From rich and squeaky-clean Singapore to impoverished Cambodia, public health officials are warning of a possible epidemic of dengue fever in Asia this year.
The World Health Organisation (WHO) believes 2007 could be on a par with 1998, when nearly 1,500 people died in Asia of the mosquito-borne disease.
This year dengue has already killed more than 1,000 people in Indonesia alone. In many other places the death and infection rates through June had already surpassed the totals for 2006.
"There is a strong possibility this year could be one of the worst," said John Ehrenberg, advisor for malaria and other diseases at the WHO's regional office in the Philippines.
"We are seeing major spikes in reported cases around the region," he told AFP.
Dengue fever is nowhere near as deadly as malaria, which kills an estimated 2.7 million people around the world every year.
But there is no known cure or vaccine to fight dengue fever, which is transmitted by a bite of the white-spotted mosquito known as Aedes aegypti.
Most of those killed tend to be children and old people who have a weak resistance to the virus, and die as a result of internal bleeding.
Officials say the best way to fight the spread of dengue is to control the mosquito's breeding grounds -- areas where water collects and stagnates -- but that can prove difficult once the annual rains begin.
The early arrival of the rainy season in much of Asia has been blamed for the upsurge in outbreaks this year, experts said.
"The Aedes aegypti mosquito thrives in the tropics with its rich mixture of warm weather and wet seasons. So you will see a close correlation between dengue spikes and a country's rainy season," Ehrenberg said.
"The warmer the temperature the greater the risk of a serious outbreak."
Throughout Asia, cases of the disease are soaring. Thailand has recorded 19,000 cases and 18 deaths for the first six months of the year.
"This year is more serious than last year because of the earlier arrival of the rainy season, which brought forward the hatching period," Vichai Stimai, of Thailand's health ministry, told Bangkok's Nation newspaper.

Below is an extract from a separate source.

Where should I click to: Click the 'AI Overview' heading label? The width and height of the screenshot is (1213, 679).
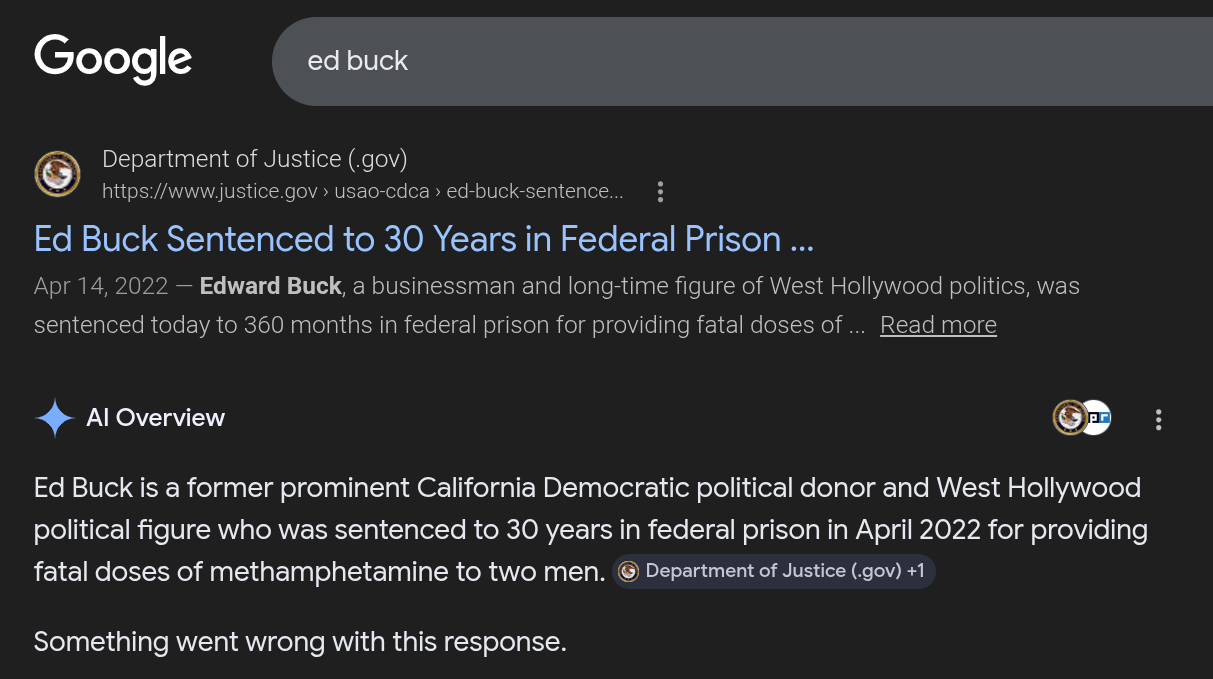[155, 418]
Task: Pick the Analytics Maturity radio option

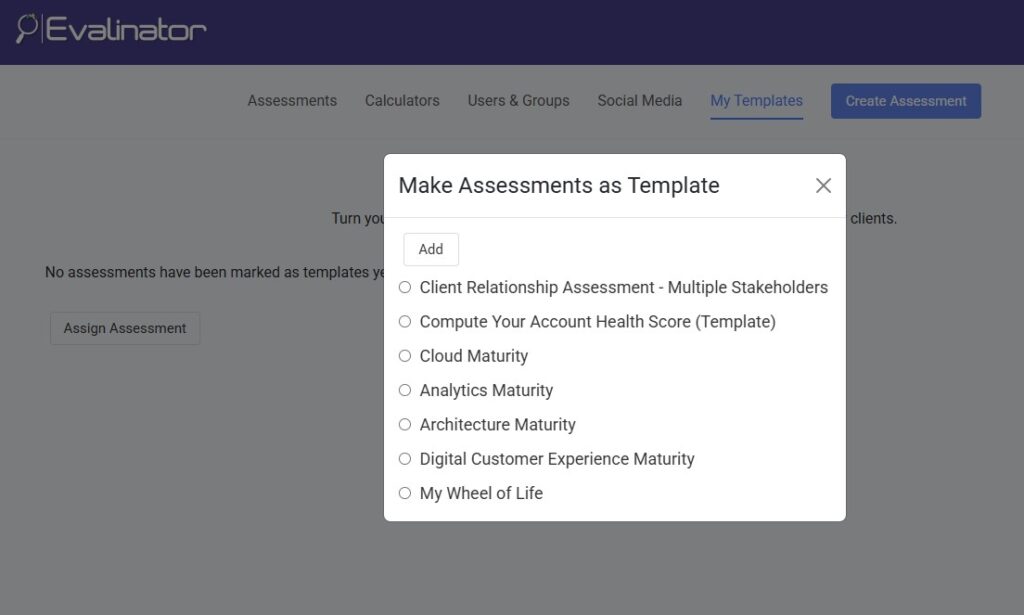Action: point(405,390)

In Cambodia, deaths this year have already eclipsed fatalities in 2006 as the country battles one of the worst outbreaks of the disease in a decade.
Some 182 deaths have been recorded for the six months of the year out of nearly 15,000 cases, said Ngan Chantha, director of the health ministry's dengue programme. Last year 152 deaths were reported.
Vietnam has reported almost 20,000 cases with 21 deaths, seven more than in the same period last year, the health ministry said.
Than Winn, a senior Myanmar health ministry official, told the Myanmar Times newspaper the number of cases in his country was also rising dramatically.
"In the first six months of this year there have been about 3,000 cases of the disease and 30 deaths. This is much higher than the first six months of 2006," Than Winn said.
While poorer countries with less developed public health systems are prone to dengue outbreaks, rich countries like Singapore are not immune.
Dengue has now become a major health issue in Singapore and the government has stepped up its public awareness campaign and efforts to eradicate mosquito breeding grounds.
There have been nearly 3,600 cases of dengue infection reported so far this year in the city-state -- more than double the number in the period in 2006.
"This was a disease we used to associate with overcrowding in major urban centres," the WHO's Ehrenberg said. "But today it is even finding its way into remote rural areas as well."
In Malaysia the Health Ministry's director of disease control, Hasan Abdul Rahman, said 44 people had died in the first four months of 2007 from 16,214 cases reported, compared to 21 deaths and 10,244 cases in the same period last year.
"We are concerned over the increase and we need everyone to cooperate with the authorities to fight the menace," Hasan said.
One country bucking the regional trend is the Philippines, where deaths in the first half of the year are down from 139 last year to 81 this year.
But officials warn that dengue fever can spread quickly.
According to the WHO, only a handful of countries had experienced epidemics before 1970. But now the disease is endemic in more than 100 countries around the world.
"It has been a neglected disease relative to malaria, tuberculosis and now HIV/AIDS, all of which are major causes of fatalities worldwide," Ehrenberg said.
"With viruses you never know which way they will go. They can change and can become mass killers."